### The task
Some lines of these records may hold the word "checkbox"; state how many, using only the number.

### Provided data
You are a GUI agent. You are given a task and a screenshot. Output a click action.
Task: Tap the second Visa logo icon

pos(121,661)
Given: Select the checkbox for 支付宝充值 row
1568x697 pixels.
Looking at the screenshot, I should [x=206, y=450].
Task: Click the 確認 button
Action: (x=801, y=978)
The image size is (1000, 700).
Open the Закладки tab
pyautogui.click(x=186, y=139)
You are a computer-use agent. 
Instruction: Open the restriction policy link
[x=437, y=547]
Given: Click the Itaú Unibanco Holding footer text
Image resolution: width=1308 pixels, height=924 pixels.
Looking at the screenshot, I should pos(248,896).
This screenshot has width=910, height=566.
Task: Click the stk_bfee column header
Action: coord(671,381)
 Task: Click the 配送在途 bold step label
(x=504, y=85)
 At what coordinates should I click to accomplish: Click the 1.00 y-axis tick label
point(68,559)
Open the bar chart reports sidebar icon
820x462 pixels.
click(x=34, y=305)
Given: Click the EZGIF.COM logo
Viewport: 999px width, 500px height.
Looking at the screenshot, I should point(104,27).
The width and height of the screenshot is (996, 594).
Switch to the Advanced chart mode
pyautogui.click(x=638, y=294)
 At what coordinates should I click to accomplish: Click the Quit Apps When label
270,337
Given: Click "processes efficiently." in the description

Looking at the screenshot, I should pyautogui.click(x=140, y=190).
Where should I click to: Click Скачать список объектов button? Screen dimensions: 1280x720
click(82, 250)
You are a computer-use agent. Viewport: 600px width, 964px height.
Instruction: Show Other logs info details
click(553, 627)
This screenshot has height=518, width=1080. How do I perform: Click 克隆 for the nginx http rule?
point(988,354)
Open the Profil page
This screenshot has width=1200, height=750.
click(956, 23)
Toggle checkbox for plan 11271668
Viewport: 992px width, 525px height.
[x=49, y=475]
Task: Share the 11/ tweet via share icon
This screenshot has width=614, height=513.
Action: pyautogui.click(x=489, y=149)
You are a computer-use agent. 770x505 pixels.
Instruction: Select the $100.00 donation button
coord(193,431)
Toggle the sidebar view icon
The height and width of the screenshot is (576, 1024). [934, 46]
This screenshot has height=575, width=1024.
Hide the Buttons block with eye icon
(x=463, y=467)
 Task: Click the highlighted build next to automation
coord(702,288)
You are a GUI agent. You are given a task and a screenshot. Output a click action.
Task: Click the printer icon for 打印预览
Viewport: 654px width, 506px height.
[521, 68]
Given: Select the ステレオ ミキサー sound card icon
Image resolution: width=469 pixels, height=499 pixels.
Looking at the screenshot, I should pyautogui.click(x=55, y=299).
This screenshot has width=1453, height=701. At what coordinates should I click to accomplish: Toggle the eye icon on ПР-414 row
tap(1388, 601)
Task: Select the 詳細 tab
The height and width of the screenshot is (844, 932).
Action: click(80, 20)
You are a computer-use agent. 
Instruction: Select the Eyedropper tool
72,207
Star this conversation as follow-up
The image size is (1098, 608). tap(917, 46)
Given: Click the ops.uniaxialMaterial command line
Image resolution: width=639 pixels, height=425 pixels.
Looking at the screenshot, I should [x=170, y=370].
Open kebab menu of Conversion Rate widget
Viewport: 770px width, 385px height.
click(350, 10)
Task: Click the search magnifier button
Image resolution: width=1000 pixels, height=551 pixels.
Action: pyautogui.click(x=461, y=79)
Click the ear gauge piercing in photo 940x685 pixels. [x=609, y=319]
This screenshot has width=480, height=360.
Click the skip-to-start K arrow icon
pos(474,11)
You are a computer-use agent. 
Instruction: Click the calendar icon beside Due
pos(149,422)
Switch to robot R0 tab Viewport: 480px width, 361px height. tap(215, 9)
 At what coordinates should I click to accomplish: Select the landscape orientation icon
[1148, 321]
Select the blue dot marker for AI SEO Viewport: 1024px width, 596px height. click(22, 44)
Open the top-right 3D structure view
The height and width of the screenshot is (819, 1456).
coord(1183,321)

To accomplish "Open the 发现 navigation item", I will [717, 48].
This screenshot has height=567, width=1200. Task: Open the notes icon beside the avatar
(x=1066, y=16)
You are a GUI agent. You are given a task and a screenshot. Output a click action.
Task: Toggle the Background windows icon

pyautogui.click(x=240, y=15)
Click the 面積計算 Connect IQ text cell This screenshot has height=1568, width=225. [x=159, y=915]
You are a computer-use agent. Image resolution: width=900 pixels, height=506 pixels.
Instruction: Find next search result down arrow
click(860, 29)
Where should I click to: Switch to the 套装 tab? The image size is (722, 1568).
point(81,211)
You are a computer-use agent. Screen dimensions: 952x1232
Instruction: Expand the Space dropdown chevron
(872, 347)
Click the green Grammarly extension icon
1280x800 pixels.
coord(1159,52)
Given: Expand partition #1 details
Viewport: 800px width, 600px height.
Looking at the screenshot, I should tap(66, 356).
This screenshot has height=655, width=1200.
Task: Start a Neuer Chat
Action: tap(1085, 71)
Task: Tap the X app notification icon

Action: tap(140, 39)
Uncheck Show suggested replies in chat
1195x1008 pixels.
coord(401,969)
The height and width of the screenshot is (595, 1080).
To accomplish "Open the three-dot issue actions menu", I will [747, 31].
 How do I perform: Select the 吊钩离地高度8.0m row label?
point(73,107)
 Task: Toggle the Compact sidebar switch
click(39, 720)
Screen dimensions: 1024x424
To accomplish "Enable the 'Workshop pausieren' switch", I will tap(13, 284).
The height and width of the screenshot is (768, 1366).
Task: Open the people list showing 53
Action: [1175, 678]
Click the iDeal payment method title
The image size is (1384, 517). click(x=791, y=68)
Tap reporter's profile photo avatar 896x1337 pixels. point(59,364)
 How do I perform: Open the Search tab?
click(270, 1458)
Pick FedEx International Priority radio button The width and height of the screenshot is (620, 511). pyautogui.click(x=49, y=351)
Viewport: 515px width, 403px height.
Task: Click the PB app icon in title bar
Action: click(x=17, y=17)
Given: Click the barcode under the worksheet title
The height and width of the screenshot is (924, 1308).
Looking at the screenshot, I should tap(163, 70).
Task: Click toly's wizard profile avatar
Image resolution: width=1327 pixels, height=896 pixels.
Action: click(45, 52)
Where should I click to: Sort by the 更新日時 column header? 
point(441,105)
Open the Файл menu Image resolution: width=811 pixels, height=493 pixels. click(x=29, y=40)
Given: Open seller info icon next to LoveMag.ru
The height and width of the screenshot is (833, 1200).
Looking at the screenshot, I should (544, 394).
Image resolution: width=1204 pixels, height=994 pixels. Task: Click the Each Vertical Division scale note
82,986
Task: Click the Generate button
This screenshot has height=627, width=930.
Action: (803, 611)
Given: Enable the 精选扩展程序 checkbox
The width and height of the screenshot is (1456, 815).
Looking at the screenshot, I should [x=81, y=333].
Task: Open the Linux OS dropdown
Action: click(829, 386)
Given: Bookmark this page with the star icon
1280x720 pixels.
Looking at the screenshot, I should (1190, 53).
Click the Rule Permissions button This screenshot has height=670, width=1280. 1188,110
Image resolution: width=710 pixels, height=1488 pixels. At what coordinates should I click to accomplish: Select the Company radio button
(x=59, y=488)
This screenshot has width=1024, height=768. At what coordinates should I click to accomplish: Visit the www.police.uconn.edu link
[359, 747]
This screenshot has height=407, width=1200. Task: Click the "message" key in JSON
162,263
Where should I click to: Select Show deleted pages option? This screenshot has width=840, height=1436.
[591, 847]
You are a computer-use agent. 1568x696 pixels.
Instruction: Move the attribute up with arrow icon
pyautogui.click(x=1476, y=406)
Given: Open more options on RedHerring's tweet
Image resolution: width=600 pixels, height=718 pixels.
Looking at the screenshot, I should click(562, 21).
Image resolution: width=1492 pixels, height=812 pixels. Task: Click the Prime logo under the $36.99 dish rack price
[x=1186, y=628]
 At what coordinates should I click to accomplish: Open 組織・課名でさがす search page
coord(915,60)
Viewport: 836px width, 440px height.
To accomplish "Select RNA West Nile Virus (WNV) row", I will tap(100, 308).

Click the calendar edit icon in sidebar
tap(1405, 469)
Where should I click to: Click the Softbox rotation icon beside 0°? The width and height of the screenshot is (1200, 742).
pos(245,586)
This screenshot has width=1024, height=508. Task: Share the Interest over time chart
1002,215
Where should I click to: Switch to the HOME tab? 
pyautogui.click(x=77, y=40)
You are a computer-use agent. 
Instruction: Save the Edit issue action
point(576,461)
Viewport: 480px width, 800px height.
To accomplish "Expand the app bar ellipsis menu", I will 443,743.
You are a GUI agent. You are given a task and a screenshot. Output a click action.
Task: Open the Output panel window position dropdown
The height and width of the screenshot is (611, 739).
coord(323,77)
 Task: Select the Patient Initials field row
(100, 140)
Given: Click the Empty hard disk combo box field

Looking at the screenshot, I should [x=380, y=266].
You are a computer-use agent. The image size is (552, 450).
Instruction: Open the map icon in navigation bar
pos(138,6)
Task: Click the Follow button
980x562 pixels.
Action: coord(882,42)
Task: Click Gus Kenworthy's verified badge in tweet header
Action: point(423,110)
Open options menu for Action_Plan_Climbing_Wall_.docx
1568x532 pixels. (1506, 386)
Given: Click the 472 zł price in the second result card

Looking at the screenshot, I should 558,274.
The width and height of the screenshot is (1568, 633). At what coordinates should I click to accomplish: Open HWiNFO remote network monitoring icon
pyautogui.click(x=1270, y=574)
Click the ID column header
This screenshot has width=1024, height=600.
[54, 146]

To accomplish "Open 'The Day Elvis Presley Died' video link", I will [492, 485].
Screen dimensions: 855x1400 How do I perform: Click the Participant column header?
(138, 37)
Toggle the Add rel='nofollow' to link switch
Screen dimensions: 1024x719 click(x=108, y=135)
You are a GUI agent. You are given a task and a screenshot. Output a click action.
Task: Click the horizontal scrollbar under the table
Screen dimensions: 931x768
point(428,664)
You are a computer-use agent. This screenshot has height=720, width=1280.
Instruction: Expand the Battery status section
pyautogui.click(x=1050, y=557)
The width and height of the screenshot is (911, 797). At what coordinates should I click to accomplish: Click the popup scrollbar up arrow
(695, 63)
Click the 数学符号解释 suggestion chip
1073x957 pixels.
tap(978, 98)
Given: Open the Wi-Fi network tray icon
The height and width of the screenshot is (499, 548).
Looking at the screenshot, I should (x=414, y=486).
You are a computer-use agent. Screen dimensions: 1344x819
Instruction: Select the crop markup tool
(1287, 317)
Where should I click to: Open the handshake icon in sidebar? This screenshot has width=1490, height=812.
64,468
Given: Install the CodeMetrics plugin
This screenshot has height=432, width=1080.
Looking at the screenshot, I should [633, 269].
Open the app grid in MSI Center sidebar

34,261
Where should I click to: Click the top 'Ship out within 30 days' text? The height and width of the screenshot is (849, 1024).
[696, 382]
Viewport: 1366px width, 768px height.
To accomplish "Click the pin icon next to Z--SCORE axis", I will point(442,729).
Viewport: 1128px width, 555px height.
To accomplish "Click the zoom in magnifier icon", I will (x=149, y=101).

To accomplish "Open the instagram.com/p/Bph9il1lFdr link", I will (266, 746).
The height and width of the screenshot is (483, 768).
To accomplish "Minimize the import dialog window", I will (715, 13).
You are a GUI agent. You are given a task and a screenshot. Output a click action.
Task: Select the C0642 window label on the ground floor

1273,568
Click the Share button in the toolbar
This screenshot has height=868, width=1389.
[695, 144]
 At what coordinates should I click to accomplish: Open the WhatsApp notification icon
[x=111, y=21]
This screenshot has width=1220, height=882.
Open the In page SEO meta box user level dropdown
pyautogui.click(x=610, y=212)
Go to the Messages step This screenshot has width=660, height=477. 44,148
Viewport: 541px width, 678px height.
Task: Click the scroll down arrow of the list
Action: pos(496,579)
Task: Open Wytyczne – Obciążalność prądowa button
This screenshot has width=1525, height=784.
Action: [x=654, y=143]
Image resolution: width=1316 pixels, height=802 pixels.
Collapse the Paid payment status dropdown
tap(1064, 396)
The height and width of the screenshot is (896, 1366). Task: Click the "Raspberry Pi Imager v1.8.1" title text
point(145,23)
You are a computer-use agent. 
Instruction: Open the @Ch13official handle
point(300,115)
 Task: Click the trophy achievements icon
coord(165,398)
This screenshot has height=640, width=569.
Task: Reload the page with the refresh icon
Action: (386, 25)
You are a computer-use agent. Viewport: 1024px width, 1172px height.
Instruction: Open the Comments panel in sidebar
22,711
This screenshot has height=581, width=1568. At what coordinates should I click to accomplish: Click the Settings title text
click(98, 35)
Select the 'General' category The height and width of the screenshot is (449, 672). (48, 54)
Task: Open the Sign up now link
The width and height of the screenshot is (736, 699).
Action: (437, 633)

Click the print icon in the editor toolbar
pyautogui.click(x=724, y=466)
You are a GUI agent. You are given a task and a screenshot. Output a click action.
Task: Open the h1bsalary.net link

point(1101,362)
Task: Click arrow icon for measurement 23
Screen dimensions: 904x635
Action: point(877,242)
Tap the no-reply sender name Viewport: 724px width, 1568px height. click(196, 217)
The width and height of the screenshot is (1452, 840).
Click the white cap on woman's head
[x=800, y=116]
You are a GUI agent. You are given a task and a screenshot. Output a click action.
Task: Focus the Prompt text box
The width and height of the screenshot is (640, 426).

### Answer for this exercise
3